Dear friends,
I almost just tried to talk myself out of writing this letter that urgently wants to come out of me. Parts of me say “what is the point”, “you are adding to the noise”, “what good is going to come from it". With gratitude I am shutting these parts off right now, because quiet frankly, I want to add to the noise, or rather the eery quiet that has taken over on my social media when it comes to Gaza.
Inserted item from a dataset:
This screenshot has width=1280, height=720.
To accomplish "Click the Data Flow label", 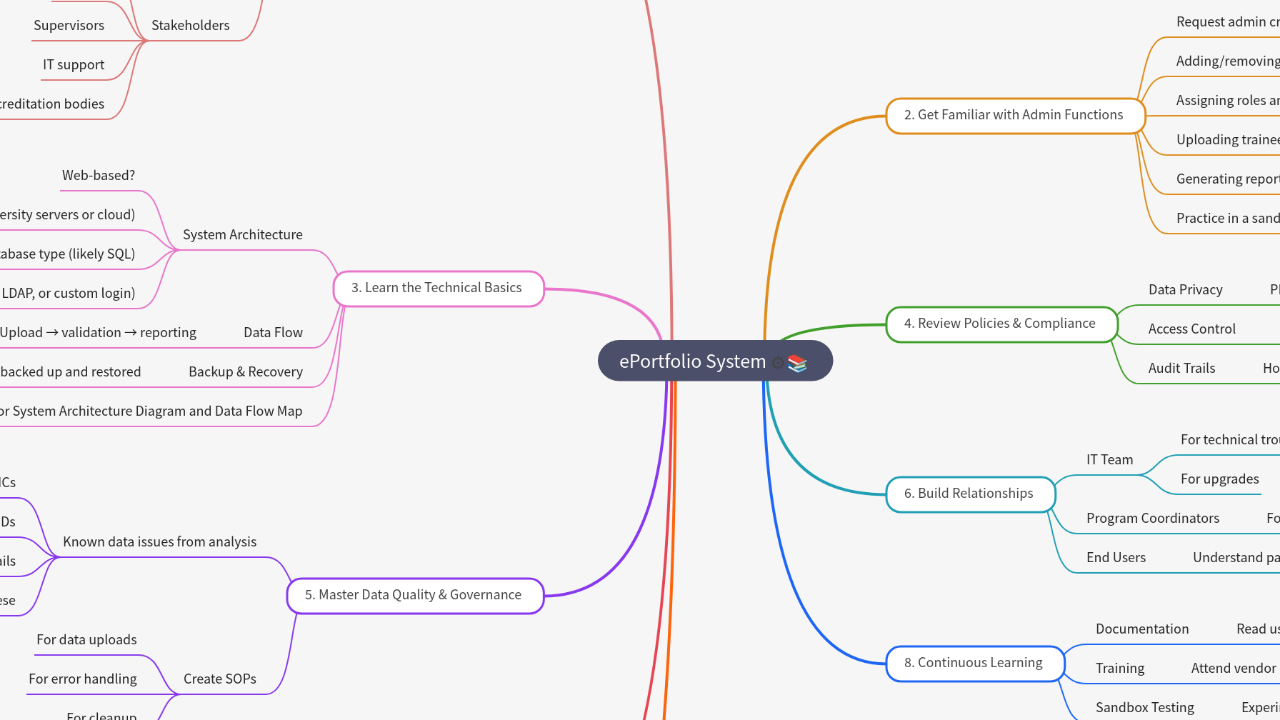I will tap(272, 332).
Everything I am writing on MILK comes from the heart and so does this piece. If this feels uncomfortable for you, if maybe even the title of this letter made you want to not open this, I ask you kindly to stay and sit with it for a moment.
I am a mother.
Lately, when I look into my sons eyes, I see the sad eyes of suffering children look back at me. Lately, when my daughter complains about her dinner options all I can think about is the starving children of Gaza. The malnourished mothers. The tired fathers.
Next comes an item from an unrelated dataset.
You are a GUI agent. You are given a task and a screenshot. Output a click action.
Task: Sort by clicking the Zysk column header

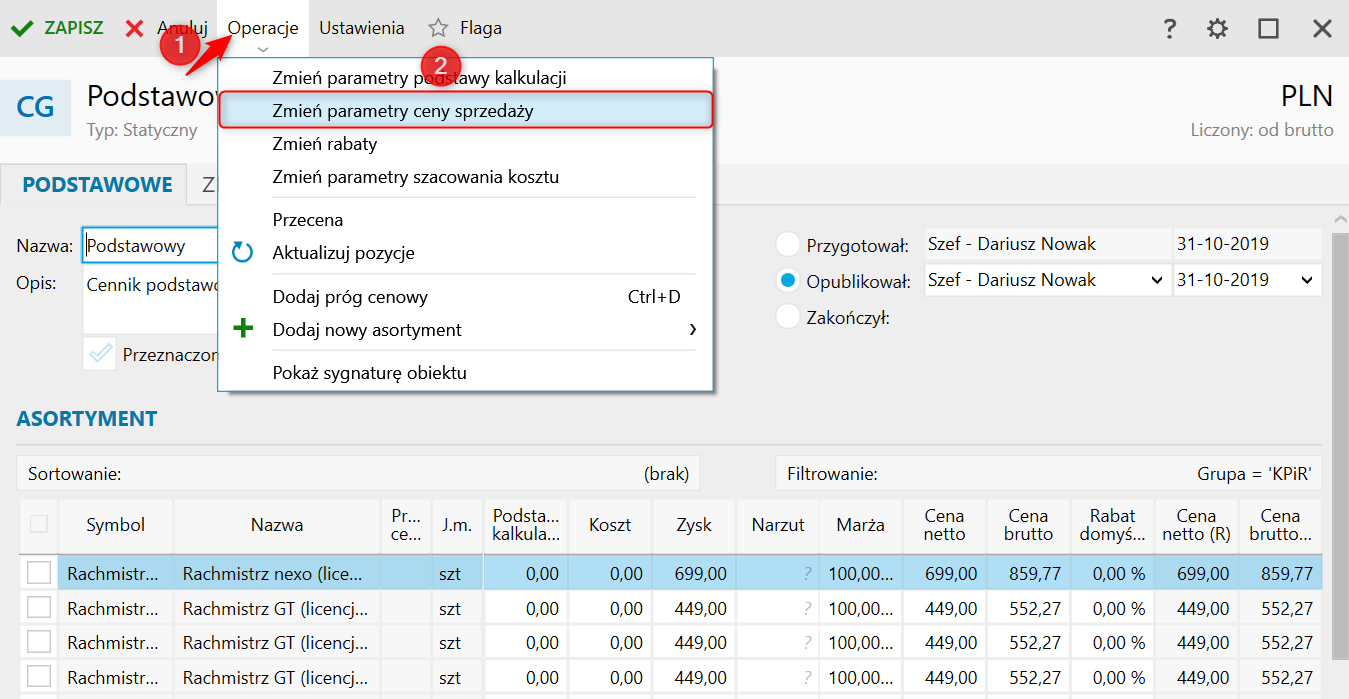(694, 524)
If I leave all rationalizations and let my shields fall, the ones that keep me safe and protected, all that remains is hurt.
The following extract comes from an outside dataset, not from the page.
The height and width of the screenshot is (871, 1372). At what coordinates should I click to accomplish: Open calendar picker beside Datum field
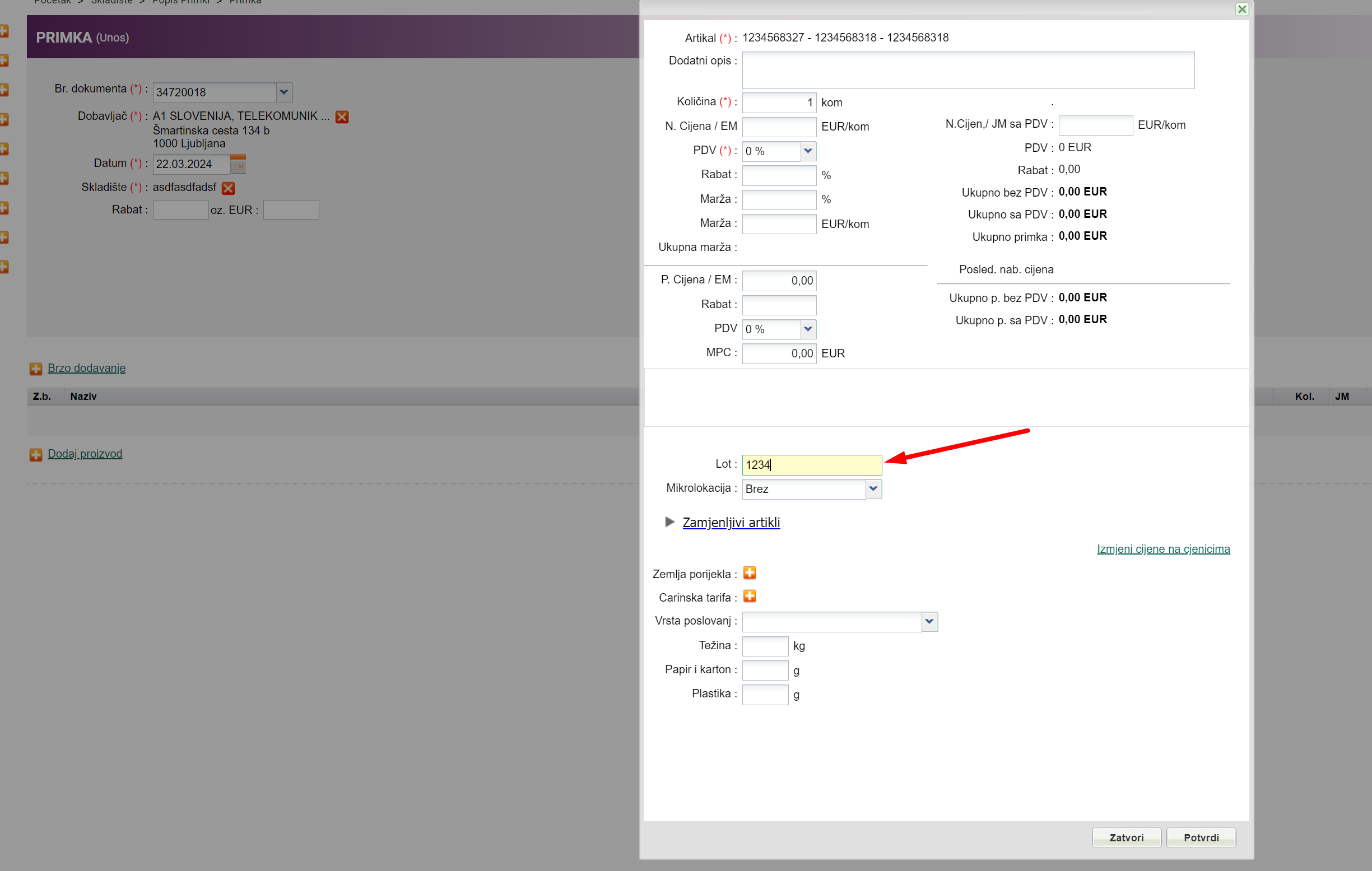point(238,164)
The pain, of what “mother” means in Gaza right now is hard for me to comprehend, it is so big. It is so big, it edges up against the walls of my heart and makes me feel as if it is about to actually burst.
It is deeply uncomfortable to think about Gaza. Here in my cushioned life, I really can’t be bothered feeling deeply uncomfortable for a longer period of time. Here in the West I have a lot of self-help advice about how I can’t be of service if I am not taking care of my own mental health first. Yes of course, I value my mental health, but I am under the impression that we have developed a lot of language and psychologized tools to feed o blissful ignorance. However, let’s not fool ourselves - we are but one earth.
Sometimes it is necessary to feel the collective hurt deeply, painfully and to learn how to sit in the duality of life.
Weltschmerz.
To live out both our privileged everyday AND the suffering of others. To not look away, but to feel into it, to pray into it, to heal into it and then to move out and live our life and then, when it rises up again in us, to feel into it again, to speak about it, to write about it, to scream about it. To let it rise up. To let it out of the body. To conceive it, to carry it, to birth it. A cyclical feeling into the collective hurt.
This is a letter from the heart to your heart, but of course it is political by nature. This is about the more than 25000 killed, the infrastructure destroyed, the 2 million that live in unfathomable despair without the necessary medical care, water and food. This is about a government that still calls this “defense”, even though the whole weight of its military power is used against a largely civilian population. This is about taking a look into the Westbank and notice the push of the settlements. This is not about underestimating the danger of a terrorist group like the Hamas, but to hold that and to vehemently call out the wrongdoing of the radical Israeli government. To see the deep asymmetry of the situation. This is about condemning what is happening, for the same reason I step in when my children start hurting each other. Simply, because I don’t see how this large scale violence could ever lead to a world more peaceful, more security.
This is not about having definitive answers how to move us forward, but to be vulnerable in my lamenting.
As long as
I have eyes that see
and
a heart that feels
C E A S E F I R E
now.
Everything is connected. We are all connected. I do not believe that the pain on the other side of the world, will go unnoticed in my cells, in the mycelium of our human experience and in the energetic field that binds us all together.